Heng is undeterred. She said voters are eager for change. She calls the immigration system broken and is open to the possibility of building a wall as part of a comprehensive solution that strengthens border security. She supports the president but also breaks with the White House on issues like tariffs, which she said hurt the district’s farmers.
“I am my own woman,” she said.
Costa, who earlier spent a quarter-century in the Legislature, has started to run ads criticizing Heng for a spotty voting record in prior elections, a sign the contest might be growing more competitive.
Meantime, Hill is running in a closely divided swing district where Democrats hold a slight registration edge. Knight’s family has been involved in local politics for decades – a high school is named after his father, a former legislator and test pilot.
Knight, a former Los Angeles police officer, carried the district in 2016 even as Clinton won there by nearly 7 points. In the district, “those people know him,” says Knight’s campaign consultant, Matt Rexroad. “There is more than party label going on.”

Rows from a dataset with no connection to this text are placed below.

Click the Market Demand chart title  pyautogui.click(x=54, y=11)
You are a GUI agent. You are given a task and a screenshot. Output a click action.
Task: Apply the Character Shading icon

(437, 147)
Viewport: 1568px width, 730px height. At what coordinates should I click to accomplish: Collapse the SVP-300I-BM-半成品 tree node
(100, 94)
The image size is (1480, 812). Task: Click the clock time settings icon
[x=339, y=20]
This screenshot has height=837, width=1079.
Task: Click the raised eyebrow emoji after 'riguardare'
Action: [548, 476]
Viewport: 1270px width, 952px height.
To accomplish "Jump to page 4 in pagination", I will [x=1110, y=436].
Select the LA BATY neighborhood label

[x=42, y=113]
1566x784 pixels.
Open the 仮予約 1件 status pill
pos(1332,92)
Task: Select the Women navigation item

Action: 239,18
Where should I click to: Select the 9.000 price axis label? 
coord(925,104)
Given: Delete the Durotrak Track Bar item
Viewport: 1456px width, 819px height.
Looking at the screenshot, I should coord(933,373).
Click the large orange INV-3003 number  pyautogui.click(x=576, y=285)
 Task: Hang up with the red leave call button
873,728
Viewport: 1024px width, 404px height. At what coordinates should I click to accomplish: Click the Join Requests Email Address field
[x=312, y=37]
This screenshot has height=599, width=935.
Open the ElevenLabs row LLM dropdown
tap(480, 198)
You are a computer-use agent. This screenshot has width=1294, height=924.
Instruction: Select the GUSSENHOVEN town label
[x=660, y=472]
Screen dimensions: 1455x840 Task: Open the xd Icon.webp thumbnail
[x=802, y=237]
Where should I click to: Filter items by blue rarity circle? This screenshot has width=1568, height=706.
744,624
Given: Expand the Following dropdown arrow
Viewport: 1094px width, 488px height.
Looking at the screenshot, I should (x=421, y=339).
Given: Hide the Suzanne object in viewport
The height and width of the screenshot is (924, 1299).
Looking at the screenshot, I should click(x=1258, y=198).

Hill, 30, who worked as an executive for a group providing services for the homeless, is a local, too. Her centrist brand of politics reflects the home she grew up in: Her Republican father, a police officer, had never voted for a Democrat before her primary. Her mother, a Democrat, is a nurse.
She says any immigration policy must start with securing the nation’s borders, echoing a familiar Republican refrain. She’s a gun owner. Hill laments difficulties faced by small businesses and also backs universal health care. Her endorsements run from firefighters to unions to Equality California, an LGBT advocacy organization. Hill is married and openly bisexual.
In a politically moderate district, “I believe very strongly that you are responsible for representing your entire community,” she said in an interview.
Knight has been stressing his ability to work across the aisle, too, noting that most of his legislation has attracted bipartisan support. In the 2016 election, he mostly kept his distance from Trump but eventually said he voted for him.